Aim of the exercise: Every line in the records below between the one holding "The height and width of the screenshot is (600, 456)." and the one holding "Click the crown", inclusive, is to be set down exactly; all other lines are to be left out.
▼▼▼
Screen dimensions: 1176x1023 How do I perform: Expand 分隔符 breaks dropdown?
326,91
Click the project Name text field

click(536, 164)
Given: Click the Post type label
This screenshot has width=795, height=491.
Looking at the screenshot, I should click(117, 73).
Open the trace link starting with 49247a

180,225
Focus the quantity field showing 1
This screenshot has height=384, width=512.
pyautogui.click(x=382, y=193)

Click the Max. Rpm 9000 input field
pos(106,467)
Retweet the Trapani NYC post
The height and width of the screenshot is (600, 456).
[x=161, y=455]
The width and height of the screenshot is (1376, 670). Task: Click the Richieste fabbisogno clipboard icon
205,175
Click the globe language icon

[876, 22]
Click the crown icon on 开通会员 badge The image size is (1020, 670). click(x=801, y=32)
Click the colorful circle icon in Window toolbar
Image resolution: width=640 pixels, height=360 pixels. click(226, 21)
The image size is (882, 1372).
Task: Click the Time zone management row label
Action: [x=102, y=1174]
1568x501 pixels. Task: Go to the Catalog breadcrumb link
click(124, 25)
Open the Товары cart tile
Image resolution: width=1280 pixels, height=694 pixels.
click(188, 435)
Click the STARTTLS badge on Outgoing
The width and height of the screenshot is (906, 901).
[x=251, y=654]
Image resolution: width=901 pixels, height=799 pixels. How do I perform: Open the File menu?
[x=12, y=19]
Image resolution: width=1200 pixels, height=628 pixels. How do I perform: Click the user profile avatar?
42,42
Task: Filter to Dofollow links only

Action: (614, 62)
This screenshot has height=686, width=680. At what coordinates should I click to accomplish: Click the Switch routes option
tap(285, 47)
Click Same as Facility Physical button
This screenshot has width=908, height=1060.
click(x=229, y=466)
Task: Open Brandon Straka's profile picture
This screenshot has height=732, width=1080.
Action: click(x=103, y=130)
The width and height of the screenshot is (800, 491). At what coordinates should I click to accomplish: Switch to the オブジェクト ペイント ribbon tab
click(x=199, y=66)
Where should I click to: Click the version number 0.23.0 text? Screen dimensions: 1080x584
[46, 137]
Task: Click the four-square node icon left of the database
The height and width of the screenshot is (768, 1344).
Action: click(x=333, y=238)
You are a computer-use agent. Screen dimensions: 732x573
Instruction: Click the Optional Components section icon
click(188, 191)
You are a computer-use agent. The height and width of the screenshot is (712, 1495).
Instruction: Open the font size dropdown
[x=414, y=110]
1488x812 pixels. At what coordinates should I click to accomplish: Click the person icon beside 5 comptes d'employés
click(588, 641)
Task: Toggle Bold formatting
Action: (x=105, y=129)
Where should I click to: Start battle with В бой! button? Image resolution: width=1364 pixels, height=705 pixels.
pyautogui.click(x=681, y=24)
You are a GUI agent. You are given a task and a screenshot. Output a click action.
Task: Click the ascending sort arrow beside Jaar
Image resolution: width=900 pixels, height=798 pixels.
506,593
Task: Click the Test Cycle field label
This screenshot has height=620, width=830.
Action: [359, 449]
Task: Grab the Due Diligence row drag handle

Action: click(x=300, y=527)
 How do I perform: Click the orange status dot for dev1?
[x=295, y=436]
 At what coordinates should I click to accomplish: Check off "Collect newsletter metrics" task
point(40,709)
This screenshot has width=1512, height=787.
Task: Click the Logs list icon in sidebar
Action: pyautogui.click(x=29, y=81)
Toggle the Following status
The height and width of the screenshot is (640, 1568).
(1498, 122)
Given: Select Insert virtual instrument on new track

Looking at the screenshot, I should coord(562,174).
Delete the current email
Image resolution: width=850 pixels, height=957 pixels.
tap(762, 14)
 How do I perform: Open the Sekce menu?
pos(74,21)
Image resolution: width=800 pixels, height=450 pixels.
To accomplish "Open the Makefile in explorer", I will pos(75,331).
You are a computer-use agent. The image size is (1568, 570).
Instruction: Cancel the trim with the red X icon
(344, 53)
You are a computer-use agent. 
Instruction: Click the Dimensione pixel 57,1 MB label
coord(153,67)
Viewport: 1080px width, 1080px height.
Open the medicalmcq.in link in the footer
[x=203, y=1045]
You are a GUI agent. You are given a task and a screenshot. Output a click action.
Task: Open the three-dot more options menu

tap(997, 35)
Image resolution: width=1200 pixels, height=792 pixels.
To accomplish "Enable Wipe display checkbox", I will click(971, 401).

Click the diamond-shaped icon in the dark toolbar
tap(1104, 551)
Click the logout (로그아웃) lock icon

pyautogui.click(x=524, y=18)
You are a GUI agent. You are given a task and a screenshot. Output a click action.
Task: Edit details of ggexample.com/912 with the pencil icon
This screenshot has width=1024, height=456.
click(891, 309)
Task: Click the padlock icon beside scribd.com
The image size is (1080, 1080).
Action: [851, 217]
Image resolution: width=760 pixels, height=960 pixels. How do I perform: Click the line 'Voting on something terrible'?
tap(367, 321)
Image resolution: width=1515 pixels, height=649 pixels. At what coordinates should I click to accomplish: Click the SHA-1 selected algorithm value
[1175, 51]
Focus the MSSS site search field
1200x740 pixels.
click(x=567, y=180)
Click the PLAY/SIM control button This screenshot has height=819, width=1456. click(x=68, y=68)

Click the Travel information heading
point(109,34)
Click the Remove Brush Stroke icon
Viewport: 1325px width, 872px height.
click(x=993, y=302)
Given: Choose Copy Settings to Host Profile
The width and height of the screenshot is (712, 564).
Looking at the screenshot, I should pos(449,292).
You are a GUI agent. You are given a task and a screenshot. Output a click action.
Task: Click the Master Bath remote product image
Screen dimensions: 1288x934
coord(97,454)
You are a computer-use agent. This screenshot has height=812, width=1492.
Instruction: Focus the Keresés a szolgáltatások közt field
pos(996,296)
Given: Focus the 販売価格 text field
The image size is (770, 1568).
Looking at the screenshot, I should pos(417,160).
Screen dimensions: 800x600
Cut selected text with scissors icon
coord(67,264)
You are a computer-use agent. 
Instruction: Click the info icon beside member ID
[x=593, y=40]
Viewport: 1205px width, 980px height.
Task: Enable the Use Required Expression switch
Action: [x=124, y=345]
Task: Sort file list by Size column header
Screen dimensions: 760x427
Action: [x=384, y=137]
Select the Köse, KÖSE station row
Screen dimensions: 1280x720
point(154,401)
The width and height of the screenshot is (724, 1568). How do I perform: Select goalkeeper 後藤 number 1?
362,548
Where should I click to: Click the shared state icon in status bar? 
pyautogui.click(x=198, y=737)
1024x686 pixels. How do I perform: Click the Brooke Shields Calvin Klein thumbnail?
▲▲▲
Answer to this problem:
The height and width of the screenshot is (600, 456).
[x=161, y=455]
The width and height of the screenshot is (1376, 670). Task: Click the Richieste fabbisogno clipboard icon
205,175
Click the globe language icon

[876, 22]
Click the crown icon on 开通会员 badge The image size is (1020, 670). click(x=801, y=32)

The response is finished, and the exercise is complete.